Under the new legislation, the monitor will conduct inspections and investigations for the 2023 municipal election and the 2024 state election in Bridgeport. The possible electoral fraud incident is already the subject of a state elections investigation and a civil lawsuit filed by the candidate who lost the primary.
The measure overwhelmingly cleared the House of Representatives and Senate during a special legislative session. Republicans in the Democratic-controlled General Assembly insisted Connecticut must take more steps to tighten its electoral laws and ensure confidence in elections across the state.
“It’s necessary to show the people of Connecticut that we’re not going to tolerate people undermining our election process,” said state Sen. Rob Sampson, a Republican from Wolcott. He said the video confirmed his fears about how absentee ballots can be misused. Sampson, as well as Republicans in the state House, unsuccessfully tried to amend the election monitor bill to get rid of drop boxes from outside all 169 city and town halls.
Democrats said more needs to be learned about the video. They also contend that getting rid of ballot drop boxes would disenfranchise voters in other communities who’ve come to rely on the boxes, which were first installed during the pandemic as a safety measure.
House Speaker Matt Ritter, a Democrat from Hartford, said his party takes the allegations of electoral fraud very seriously.
“The one question for today is ... do you take a wrecking ball approach and ban everything for everybody else?” Ritter said. “Or do you try to use more of a scalpel approach in dealing with a situation we all agree is serious?”
Republicans unsuccessfully attempted to pass other measures, including tougher criminal penalties for election lawbreakers and mandatory minimum prison sentences for those convicted of election crimes.
Bridgeport Sen. Marilyn Moore, a Democrat who also lost a mayoral primary to incumbent Mayor Joseph Ganim in 2019 that’s currently under a separate criminal investigation, said the General Assembly should focus now on the election monitor and wait to hold a public hearing on other proposals.
The $150,000 for the election monitor had been approved earlier this year for the two-year position, but it was mistakenly sent to the wrong state agency.
The bill, which awaits Gov. Ned Lamont’s signature, also moves up the date of Connecticut’s presidential primary from the last Tuesday in April to the first Tuesday — another measure that had received bipartisan support in the regular legislative session but failed in the final hours. Connecticut will now join New York and Pennsylvania. Leaders of both the state Democratic and Republican party hope the move will lead to more campaign visits from presidential candidates and subsequently give Connecticut voters a greater say in the election.
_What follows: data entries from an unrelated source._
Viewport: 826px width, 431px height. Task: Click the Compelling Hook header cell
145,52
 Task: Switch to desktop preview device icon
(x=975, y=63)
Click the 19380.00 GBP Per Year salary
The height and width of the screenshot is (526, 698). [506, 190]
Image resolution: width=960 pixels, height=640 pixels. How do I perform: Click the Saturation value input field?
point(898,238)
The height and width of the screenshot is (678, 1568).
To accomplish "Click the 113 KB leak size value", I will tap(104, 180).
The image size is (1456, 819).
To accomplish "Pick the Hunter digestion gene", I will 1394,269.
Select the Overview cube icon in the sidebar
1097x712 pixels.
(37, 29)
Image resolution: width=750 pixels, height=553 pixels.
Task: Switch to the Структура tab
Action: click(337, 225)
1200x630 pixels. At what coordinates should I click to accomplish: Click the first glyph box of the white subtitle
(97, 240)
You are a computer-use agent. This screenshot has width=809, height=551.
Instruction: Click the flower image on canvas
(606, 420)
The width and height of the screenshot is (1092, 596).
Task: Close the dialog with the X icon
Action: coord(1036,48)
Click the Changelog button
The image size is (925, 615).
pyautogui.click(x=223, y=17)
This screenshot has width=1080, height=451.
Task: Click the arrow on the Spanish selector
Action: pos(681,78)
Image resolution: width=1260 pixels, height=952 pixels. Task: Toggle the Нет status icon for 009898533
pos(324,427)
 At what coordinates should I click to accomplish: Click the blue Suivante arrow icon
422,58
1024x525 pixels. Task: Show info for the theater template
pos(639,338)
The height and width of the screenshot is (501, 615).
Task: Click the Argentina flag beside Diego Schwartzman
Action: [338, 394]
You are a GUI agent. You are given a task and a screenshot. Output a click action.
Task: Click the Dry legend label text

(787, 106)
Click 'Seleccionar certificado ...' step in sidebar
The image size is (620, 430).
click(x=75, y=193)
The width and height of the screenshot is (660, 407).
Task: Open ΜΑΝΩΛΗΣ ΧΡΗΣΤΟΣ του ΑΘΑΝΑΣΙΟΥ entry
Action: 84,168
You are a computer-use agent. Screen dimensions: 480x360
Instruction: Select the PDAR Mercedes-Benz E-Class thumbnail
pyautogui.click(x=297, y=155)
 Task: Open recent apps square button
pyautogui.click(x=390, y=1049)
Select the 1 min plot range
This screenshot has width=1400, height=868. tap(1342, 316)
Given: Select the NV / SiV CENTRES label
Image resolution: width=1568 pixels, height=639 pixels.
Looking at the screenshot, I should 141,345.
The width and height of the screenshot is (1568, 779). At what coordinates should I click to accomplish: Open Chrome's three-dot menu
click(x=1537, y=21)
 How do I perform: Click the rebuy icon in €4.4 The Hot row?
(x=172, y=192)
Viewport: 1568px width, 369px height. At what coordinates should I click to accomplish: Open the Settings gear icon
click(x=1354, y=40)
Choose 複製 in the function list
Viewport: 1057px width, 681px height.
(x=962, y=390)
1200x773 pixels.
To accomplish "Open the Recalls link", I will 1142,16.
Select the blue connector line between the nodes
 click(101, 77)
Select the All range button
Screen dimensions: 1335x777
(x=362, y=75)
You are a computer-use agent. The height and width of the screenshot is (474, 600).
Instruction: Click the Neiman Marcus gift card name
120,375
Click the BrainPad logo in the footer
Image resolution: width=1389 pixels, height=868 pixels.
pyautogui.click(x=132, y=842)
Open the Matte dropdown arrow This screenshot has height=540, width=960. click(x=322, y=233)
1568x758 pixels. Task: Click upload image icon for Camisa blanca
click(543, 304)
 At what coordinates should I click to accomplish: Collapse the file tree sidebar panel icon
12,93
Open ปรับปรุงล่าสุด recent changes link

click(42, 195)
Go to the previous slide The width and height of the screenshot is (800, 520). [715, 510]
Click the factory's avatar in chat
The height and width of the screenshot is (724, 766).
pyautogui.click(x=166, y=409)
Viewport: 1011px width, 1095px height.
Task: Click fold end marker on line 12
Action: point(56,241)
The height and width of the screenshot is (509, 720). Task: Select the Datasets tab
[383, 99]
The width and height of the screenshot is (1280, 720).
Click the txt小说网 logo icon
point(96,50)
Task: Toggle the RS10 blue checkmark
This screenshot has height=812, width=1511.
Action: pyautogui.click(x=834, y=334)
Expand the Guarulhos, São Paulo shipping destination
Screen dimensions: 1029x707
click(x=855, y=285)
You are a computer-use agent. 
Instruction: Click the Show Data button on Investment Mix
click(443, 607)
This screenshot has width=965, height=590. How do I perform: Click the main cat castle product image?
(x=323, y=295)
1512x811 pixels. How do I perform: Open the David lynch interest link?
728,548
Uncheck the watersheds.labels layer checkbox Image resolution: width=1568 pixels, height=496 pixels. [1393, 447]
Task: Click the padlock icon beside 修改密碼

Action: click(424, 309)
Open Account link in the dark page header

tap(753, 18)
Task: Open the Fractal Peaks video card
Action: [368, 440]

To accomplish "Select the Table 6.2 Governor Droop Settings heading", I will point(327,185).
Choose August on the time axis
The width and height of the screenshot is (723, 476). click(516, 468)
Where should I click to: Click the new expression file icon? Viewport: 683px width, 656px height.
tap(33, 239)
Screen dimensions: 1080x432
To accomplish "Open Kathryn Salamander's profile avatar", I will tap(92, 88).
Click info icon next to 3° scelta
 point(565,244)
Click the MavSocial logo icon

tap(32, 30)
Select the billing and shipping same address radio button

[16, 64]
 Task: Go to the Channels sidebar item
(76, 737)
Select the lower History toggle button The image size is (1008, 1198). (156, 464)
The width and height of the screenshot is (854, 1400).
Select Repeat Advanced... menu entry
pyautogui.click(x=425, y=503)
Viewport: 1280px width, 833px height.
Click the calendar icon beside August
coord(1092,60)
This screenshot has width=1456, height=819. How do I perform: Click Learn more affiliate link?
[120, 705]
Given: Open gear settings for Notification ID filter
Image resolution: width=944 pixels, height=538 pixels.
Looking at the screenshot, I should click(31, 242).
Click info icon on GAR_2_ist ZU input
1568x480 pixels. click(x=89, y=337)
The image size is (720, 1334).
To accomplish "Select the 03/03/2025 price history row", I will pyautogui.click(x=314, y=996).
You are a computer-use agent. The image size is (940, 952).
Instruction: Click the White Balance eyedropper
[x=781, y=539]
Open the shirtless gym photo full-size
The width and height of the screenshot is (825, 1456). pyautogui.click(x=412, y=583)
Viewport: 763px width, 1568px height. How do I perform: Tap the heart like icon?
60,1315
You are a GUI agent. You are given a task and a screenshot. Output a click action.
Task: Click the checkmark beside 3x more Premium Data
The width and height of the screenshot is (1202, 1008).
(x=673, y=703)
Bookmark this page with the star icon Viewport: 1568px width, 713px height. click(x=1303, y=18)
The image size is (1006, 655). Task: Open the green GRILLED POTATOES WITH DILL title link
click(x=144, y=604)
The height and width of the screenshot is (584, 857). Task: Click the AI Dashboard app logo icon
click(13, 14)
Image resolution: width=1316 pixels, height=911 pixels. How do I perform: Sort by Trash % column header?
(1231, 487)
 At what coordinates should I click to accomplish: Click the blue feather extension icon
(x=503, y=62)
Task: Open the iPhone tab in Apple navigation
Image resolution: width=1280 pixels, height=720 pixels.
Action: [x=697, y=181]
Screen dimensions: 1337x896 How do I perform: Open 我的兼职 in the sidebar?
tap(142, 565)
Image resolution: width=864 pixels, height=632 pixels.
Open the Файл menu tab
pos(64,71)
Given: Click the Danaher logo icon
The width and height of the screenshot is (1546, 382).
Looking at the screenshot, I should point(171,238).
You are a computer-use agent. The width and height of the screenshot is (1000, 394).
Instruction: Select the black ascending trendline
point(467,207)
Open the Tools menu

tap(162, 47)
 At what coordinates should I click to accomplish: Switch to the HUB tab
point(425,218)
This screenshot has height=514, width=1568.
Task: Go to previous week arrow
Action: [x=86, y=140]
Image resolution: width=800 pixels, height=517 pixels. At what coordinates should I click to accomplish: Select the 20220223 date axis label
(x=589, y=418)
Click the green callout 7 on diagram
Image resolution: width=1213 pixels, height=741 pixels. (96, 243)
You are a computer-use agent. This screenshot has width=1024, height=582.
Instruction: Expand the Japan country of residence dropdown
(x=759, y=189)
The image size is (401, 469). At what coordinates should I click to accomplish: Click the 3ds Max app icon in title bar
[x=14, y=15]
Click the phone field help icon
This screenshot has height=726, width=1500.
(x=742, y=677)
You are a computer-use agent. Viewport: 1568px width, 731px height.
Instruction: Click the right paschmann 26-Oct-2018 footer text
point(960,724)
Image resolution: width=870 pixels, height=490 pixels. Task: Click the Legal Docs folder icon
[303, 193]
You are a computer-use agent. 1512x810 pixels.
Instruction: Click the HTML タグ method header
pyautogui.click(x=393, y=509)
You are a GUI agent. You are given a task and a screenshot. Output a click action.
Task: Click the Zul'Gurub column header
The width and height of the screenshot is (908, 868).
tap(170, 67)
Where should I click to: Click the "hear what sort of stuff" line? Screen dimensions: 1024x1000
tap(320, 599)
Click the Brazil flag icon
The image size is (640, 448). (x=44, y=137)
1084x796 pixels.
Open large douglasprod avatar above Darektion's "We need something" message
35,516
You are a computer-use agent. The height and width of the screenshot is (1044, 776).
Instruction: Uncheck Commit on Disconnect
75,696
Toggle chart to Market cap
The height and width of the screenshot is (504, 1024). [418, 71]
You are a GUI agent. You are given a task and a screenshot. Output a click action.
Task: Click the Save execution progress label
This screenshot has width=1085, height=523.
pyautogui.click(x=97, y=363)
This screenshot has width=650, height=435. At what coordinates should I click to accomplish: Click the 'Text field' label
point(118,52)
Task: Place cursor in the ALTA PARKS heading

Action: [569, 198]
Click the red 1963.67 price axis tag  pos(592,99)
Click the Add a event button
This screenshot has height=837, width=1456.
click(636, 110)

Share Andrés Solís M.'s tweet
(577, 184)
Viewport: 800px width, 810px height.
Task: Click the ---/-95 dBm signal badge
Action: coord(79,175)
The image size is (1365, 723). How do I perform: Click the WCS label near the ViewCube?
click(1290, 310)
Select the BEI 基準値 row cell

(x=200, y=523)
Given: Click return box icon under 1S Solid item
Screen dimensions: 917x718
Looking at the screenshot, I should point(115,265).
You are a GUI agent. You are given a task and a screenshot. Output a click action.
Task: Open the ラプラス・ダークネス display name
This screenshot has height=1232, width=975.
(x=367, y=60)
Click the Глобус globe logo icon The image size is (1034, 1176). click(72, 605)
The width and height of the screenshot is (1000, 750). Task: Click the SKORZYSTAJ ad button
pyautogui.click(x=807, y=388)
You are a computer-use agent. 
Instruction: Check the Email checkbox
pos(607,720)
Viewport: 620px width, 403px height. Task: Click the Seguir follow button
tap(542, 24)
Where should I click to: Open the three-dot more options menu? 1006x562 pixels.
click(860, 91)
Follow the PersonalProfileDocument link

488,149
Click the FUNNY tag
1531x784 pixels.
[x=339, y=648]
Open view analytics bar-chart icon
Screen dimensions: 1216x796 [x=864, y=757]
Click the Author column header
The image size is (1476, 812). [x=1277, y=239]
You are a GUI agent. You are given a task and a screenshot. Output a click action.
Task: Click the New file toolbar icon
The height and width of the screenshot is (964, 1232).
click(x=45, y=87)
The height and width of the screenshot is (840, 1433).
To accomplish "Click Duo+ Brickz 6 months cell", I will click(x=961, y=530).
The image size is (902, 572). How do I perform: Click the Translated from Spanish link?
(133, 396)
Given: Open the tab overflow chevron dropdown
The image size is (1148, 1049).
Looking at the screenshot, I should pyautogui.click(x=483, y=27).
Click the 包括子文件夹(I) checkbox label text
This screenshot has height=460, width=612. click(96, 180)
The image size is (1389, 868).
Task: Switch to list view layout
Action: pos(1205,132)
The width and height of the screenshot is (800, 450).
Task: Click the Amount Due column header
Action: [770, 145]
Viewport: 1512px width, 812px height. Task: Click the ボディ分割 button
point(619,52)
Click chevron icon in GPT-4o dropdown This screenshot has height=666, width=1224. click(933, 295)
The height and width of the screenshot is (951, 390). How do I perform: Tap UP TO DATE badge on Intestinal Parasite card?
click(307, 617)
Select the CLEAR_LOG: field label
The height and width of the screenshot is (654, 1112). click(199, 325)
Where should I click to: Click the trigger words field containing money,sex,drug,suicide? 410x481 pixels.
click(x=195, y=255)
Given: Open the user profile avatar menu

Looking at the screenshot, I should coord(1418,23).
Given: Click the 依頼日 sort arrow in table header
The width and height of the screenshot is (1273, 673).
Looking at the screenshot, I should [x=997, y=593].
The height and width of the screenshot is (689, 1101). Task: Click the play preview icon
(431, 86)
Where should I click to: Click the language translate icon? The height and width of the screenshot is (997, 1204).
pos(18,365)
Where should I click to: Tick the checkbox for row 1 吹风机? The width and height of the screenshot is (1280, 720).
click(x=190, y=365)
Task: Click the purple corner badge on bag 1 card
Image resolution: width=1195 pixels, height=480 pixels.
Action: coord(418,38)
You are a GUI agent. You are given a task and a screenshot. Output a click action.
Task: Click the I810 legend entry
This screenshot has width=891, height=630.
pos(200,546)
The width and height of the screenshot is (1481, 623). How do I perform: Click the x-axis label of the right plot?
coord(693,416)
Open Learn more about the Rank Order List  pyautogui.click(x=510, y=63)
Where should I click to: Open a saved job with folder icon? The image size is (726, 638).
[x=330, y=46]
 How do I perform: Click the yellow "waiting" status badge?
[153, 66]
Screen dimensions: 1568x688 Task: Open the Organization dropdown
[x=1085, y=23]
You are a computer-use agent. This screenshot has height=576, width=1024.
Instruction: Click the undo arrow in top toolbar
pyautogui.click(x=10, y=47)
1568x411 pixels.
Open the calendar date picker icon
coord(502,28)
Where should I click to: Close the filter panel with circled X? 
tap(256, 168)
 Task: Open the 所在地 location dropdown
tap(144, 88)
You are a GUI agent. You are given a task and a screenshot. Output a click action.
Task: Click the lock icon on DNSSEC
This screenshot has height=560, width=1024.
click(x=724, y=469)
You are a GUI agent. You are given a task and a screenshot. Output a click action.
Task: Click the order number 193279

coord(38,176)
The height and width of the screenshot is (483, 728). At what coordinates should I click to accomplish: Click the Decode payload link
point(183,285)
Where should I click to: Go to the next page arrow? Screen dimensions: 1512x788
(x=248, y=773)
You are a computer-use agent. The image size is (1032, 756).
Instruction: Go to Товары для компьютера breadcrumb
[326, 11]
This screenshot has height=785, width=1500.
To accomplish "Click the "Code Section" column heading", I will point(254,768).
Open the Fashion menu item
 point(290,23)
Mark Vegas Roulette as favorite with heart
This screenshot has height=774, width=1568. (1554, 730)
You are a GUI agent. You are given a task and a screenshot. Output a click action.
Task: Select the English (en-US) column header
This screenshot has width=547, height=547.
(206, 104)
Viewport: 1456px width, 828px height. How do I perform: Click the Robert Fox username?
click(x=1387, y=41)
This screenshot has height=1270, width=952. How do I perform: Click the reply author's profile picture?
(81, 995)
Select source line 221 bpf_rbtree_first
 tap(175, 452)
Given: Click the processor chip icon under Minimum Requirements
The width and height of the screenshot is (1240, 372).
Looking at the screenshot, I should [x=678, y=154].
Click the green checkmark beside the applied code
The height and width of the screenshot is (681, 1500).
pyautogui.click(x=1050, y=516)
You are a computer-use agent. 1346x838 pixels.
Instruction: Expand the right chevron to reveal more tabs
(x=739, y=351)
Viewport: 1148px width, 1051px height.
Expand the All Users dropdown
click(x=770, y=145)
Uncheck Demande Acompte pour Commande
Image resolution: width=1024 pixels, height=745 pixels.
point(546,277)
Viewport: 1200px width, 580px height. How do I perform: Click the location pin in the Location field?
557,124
Approval of Bridgeport’s election monitor comes as John Gomes, who lost the Sept. 12 Democratic primary to Ganim by 251 votes, has asked a state judge to either declare him the winner or order a new primary. The judge has given lawyers in the case until next month to review voluminous amounts of evidence in the case.
The videos, taken by city-owned security cameras, were made public by Gomes, Bridgeport’s former chief administrative officer, days after he lost the Democratic primary. Excerpts posted by the Gomes campaign purport to show a woman visiting a drop box outside Bridgeport’s City Hall Annex multiple times during the early morning hours. Under Connecticut law, people using a collection box to vote by absentee ballot must drop off their completed ballots themselves, or designate certain family members, police, local election officials or a caregiver to do it for them.
Ganim has said he did “not condone, in any way, actions taken by anyone including any campaign, city, or elected officials, which undermines the integrity of either the electoral process or city property.”